Some daguerreotypes

I picked up a few daguerreotypes in reasonable condition and at a decent price ($20-$25 each) at an antique store the other day. Both cases had broken hinge, but were otherwise complete.

The old man has some coloring added to his cheeks – something I have seen before, especially with later tintypes – but the pink and purple coloring on the little girl’s necklace was something I’ve never seen. The pink velvet on the case also compliments the color added to the photograph.

I’ve discovered that it is incredibly difficult to take a cell-phone photograph of a glass image, because I can’t avoid getting a reflection of my phone in the picture.

There is a clear trend over time in how photographs were presented. In the 1840s and 1850s, when photography was new, images were expensive, but so was the presentation: a case of wood and leather, a golden tin frame a piece of black silk behind the glass. Then, tintypes in the 1870s got rid of the display case. On the one hand, cases were no longer needed, since an image on tin needed less protection than an image on glass. But also, the photograph was gradually losing its formality. Tintypes still had a frame around the image, but it was made of paper instead of metal.

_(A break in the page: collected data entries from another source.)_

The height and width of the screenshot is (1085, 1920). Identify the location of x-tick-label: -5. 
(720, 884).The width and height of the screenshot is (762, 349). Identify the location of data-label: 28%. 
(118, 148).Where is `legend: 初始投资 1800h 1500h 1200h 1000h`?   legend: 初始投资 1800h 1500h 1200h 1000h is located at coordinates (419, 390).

By the turn of the century, photograph were on paper, and started to have no frame at all.

A parallel can be found in the transformation of television sets in the 20th century.  You might remember the old t.v.’s that were as much a piece of furniture as they were a screen: a nicely finished wooden box that could handle a good thwaack! on the top (to reset its brains, of course). Gradually, the size of the box decreased, wood was replaced by metal.  By the 1990s, televisions became flatscreens, not boxes. With projectors, (my analogy’s equivalent of digital photographs) television screens could disappear entirely.

Unlike some paper photographs, these dauguerreotypes probably come with no names scribbled on the back. (perhaps there is a name on the back, but I don’t want to open crack open the frame and ruin the image or the mystery.